Starting with the line that contains "Viewport: 1125px width, 634px height." and continuing through the end of the data, arrange those lines as a numbered list, leaving out any blank lines.
↓
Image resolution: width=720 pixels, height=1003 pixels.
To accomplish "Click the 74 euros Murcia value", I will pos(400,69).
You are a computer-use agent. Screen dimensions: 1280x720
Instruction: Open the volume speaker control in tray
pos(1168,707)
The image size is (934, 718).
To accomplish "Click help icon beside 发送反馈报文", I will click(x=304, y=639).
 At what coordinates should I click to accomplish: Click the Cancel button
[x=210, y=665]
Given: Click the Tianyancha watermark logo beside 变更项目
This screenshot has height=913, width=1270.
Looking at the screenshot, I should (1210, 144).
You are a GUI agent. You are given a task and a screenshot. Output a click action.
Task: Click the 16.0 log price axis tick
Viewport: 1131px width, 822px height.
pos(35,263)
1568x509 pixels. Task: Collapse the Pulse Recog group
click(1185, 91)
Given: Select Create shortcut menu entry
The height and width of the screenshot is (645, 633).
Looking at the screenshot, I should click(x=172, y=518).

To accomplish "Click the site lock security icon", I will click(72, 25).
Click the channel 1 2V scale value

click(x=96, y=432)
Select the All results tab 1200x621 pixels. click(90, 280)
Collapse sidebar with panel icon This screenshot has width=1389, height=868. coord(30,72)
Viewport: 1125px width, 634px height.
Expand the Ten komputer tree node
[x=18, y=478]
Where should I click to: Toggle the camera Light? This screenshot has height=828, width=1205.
↑
## [Correct result]
1. Viewport: 1125px width, 634px height.
2. Expand the Ten komputer tree node
3. [x=18, y=478]
4. Where should I click to: Toggle the camera Light? This screenshot has height=828, width=1205.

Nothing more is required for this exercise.